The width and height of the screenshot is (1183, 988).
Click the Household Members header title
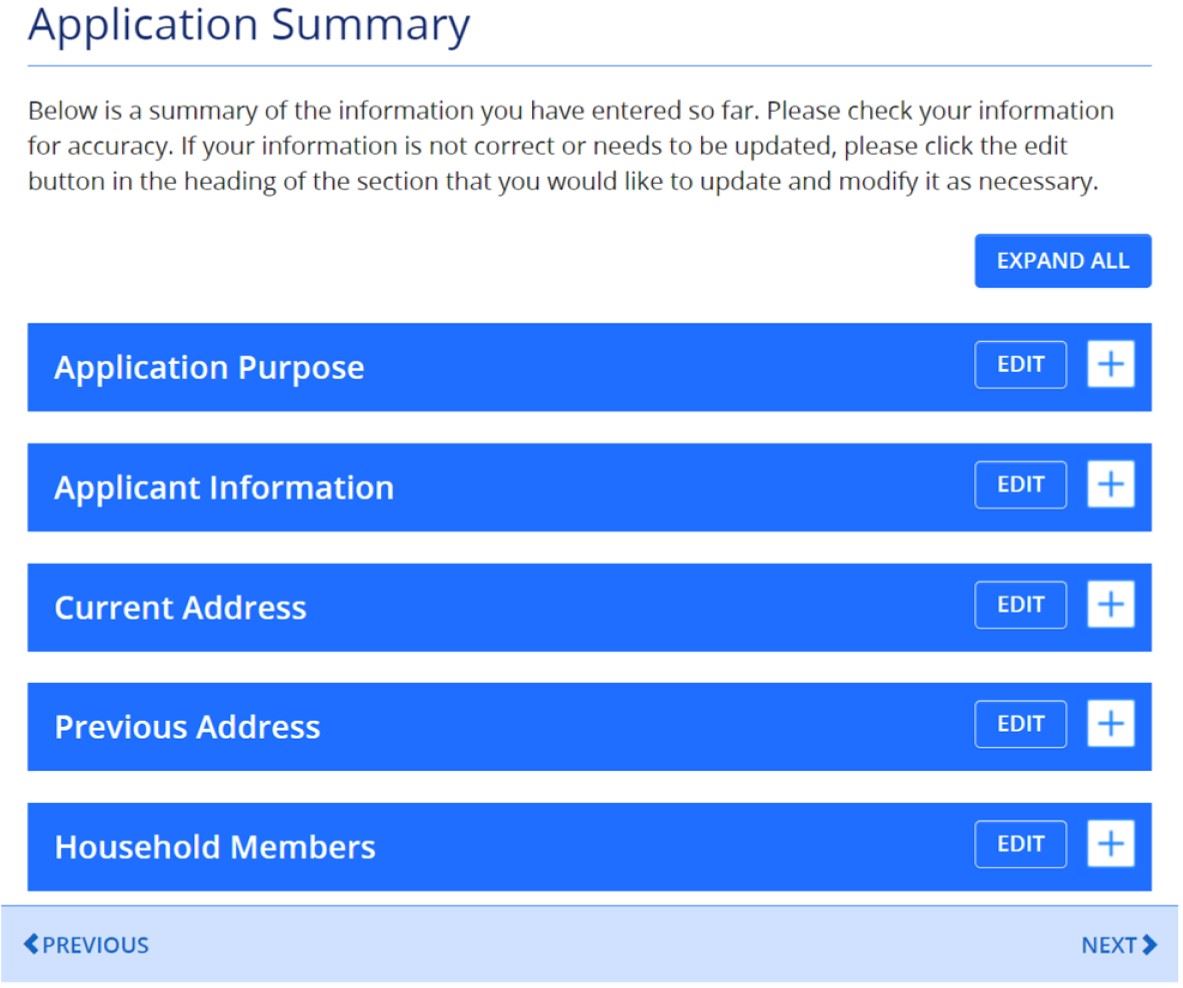pos(215,848)
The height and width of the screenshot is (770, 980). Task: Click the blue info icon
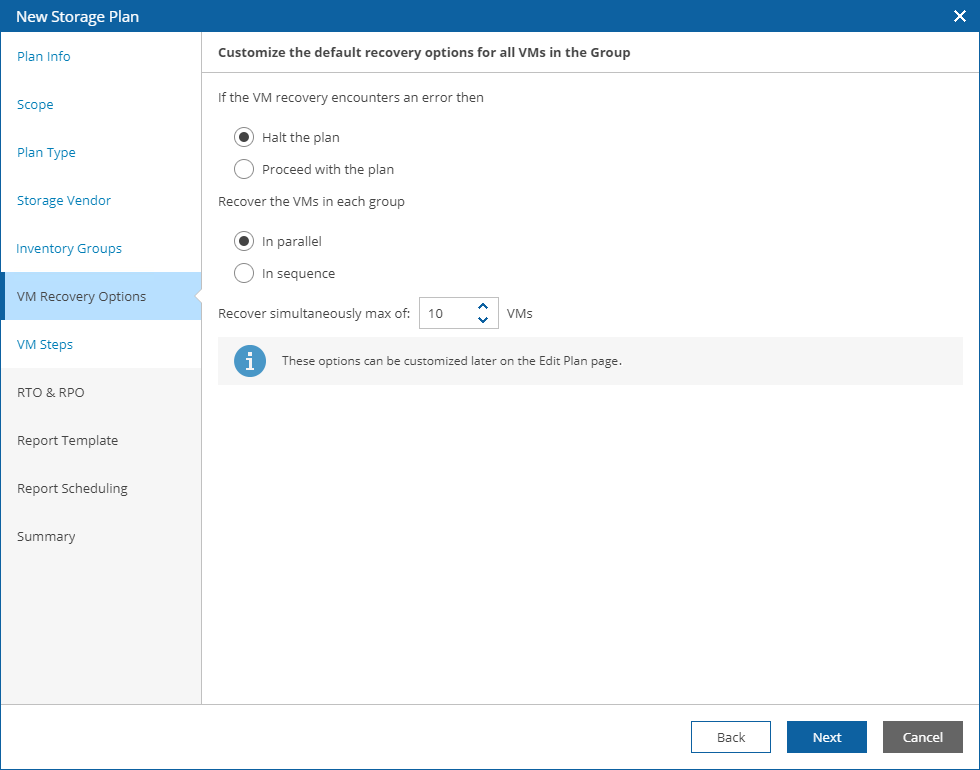point(249,361)
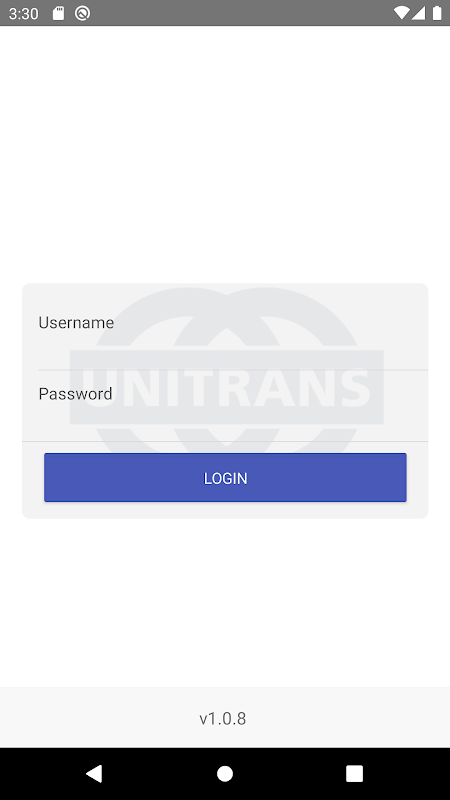Focus the Password input field
The image size is (450, 800).
pyautogui.click(x=225, y=406)
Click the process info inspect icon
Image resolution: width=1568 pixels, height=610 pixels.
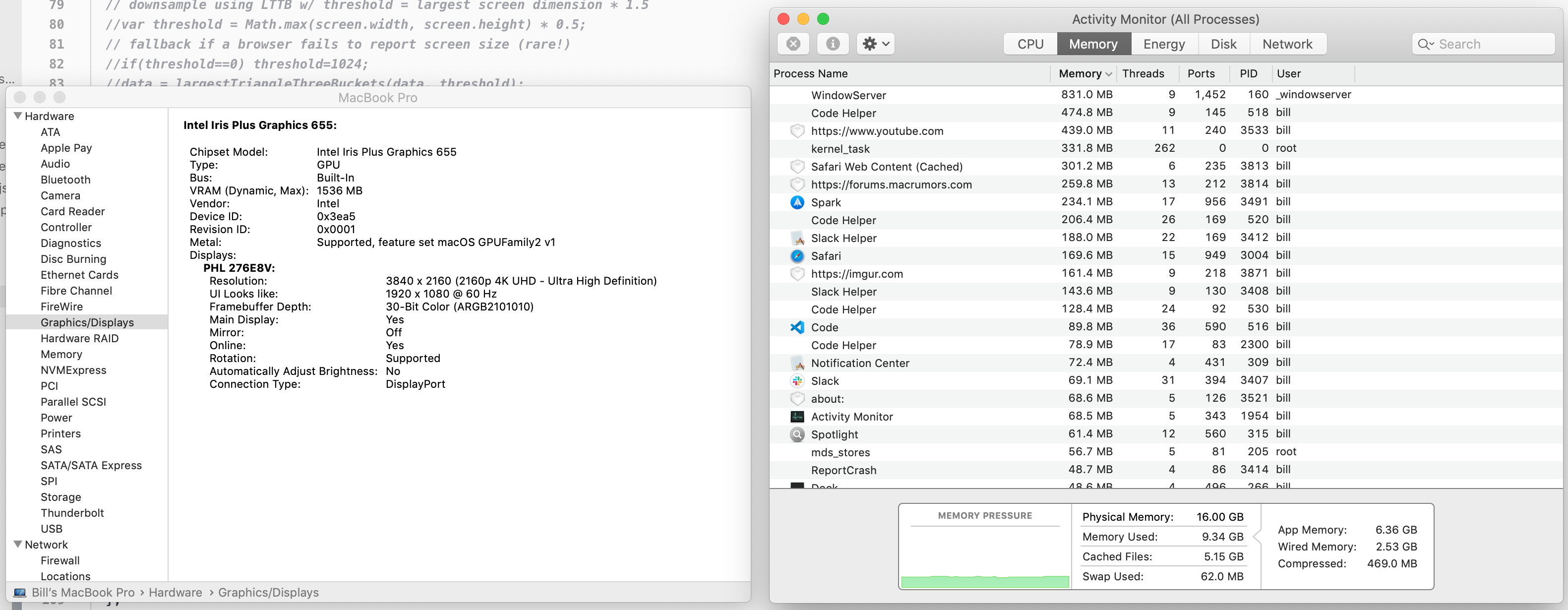(833, 44)
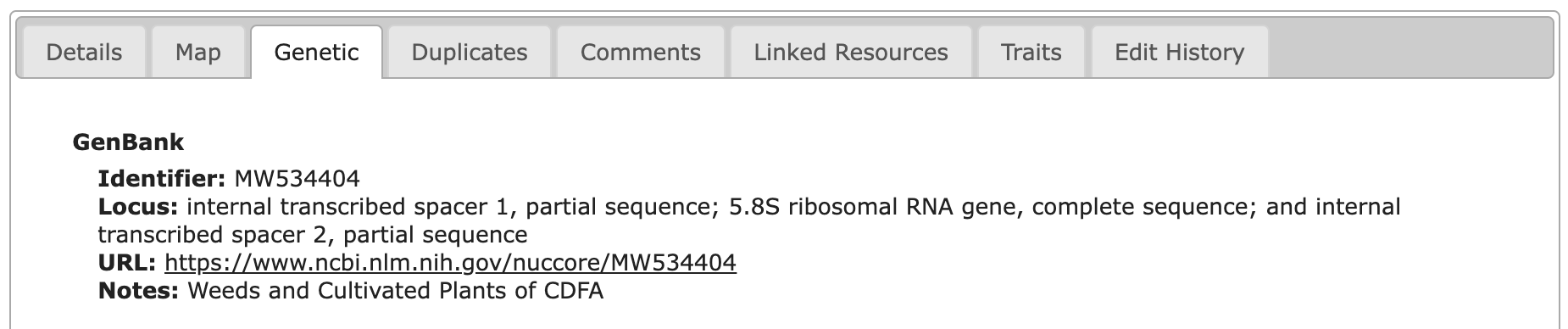The width and height of the screenshot is (1568, 329).
Task: Show the Traits tab
Action: click(x=1031, y=53)
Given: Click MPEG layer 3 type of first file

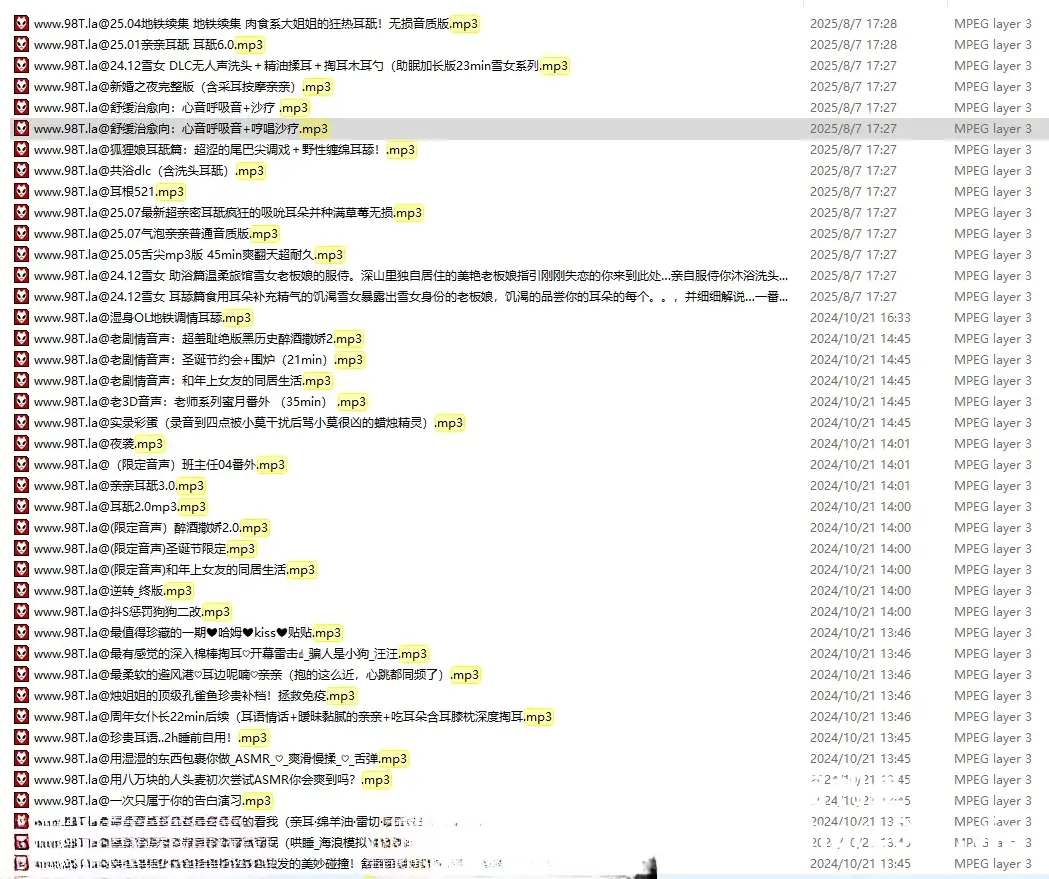Looking at the screenshot, I should point(992,24).
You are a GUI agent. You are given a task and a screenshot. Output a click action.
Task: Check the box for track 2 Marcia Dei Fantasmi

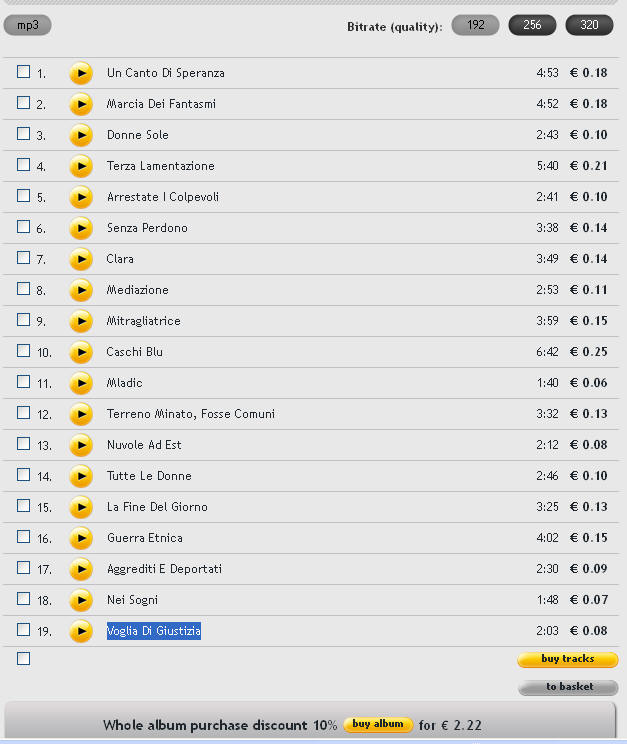[x=23, y=102]
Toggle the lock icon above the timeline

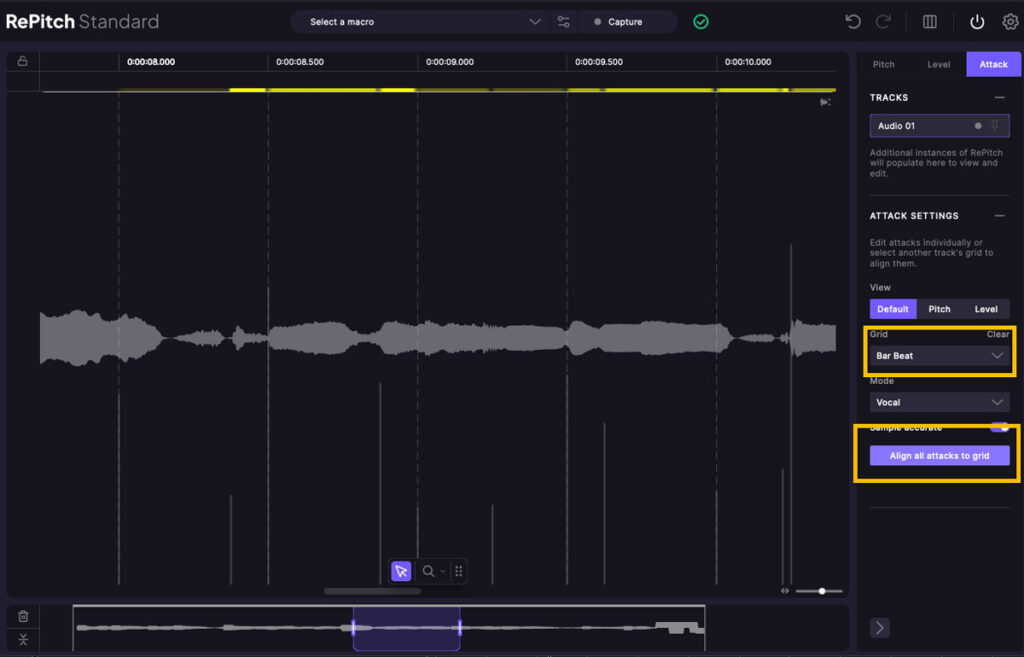(x=22, y=61)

────────

Reproduce the entire listing above verbatim, omitting the pictures.

The width and height of the screenshot is (1183, 988).
Click the Household Members header title
pos(215,848)
The height and width of the screenshot is (770, 980). Task: Click the blue info icon
point(249,361)
Focus the Password input field
The image size is (450, 800).
pyautogui.click(x=225, y=406)
Click the process info inspect icon
Image resolution: width=1568 pixels, height=610 pixels.
(833, 44)
The width and height of the screenshot is (1568, 329).
Task: Show the Traits tab
Action: click(x=1031, y=53)
Given: Click MPEG layer 3 type of first file

Looking at the screenshot, I should point(992,24).
You are a GUI agent. You are given a task and a screenshot. Output a click action.
Task: Check the box for track 2 Marcia Dei Fantasmi

[x=23, y=102]
Toggle the lock icon above the timeline

(x=22, y=61)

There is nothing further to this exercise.